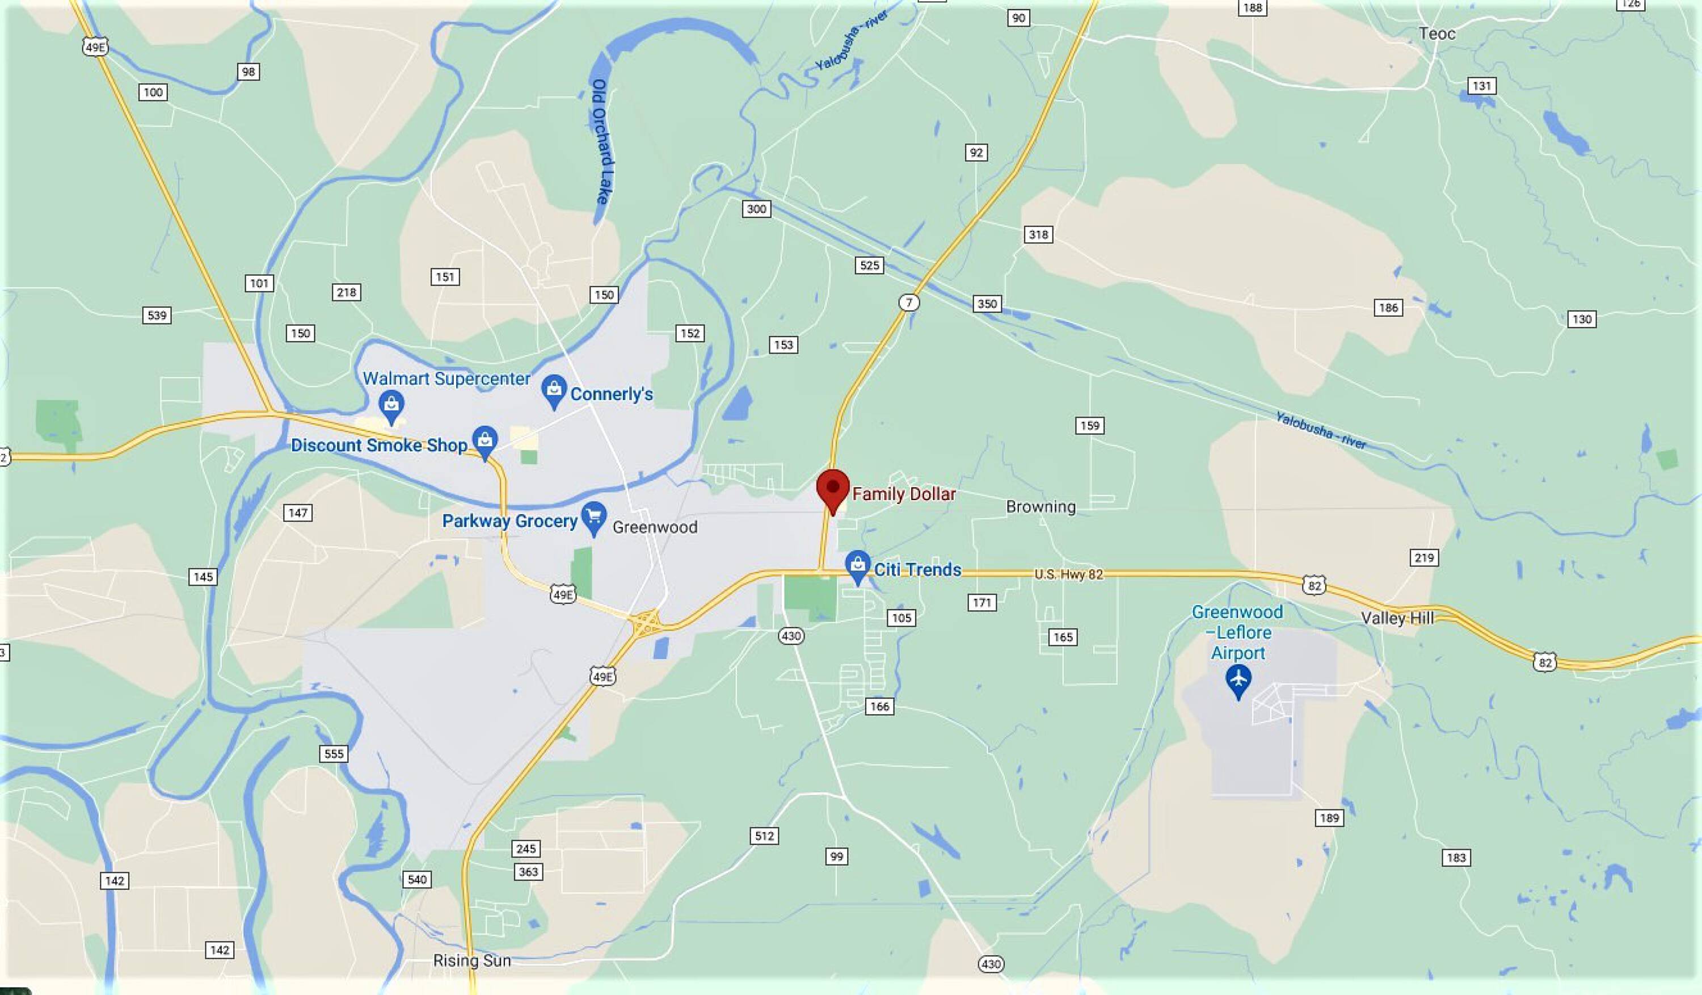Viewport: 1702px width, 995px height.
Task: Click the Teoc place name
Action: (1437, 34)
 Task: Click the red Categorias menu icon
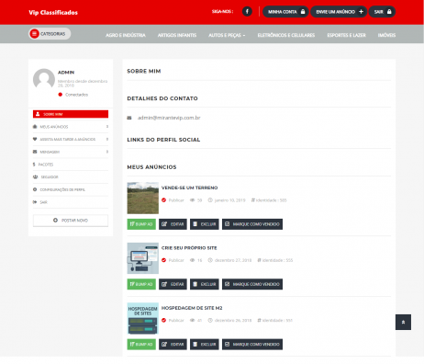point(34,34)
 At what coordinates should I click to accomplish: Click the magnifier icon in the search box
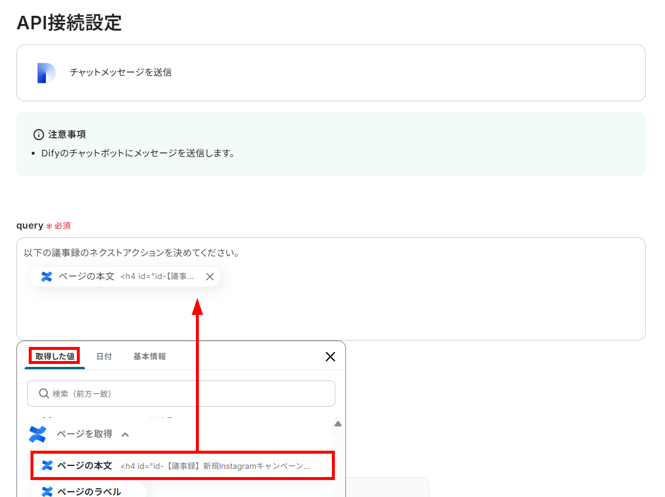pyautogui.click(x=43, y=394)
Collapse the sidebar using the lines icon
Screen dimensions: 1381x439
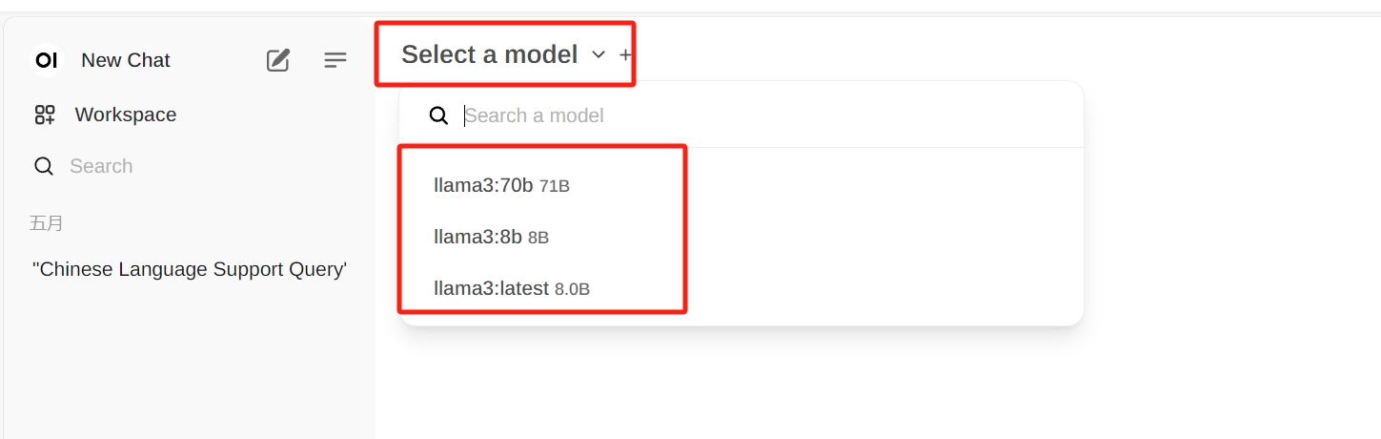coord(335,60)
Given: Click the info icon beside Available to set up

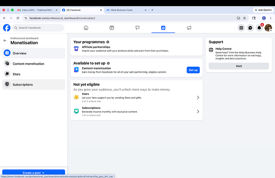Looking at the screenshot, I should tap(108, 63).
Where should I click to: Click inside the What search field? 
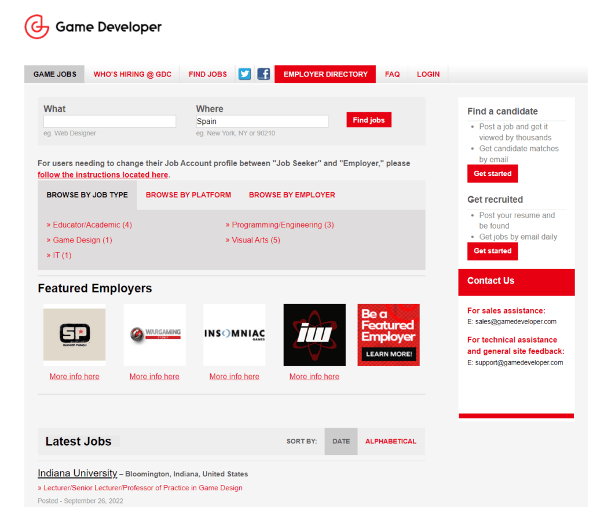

* * *

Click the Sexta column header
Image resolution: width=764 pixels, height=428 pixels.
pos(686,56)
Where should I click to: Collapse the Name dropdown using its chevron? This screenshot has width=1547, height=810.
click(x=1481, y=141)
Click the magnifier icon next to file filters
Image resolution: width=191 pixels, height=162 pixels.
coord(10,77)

• _Work required_
Given the listing above, repeat exactly the lines starting at the one with "Screen dimensions: 1381x439" and ending at the one with "Where should I click to: Click", inclusive, excluding pictures.

• _Answer below_
Screen dimensions: 1381x439
coord(335,60)
Given: Click the info icon beside Available to set up

Looking at the screenshot, I should tap(108, 63).
Where should I click to: Click inside the What search field? 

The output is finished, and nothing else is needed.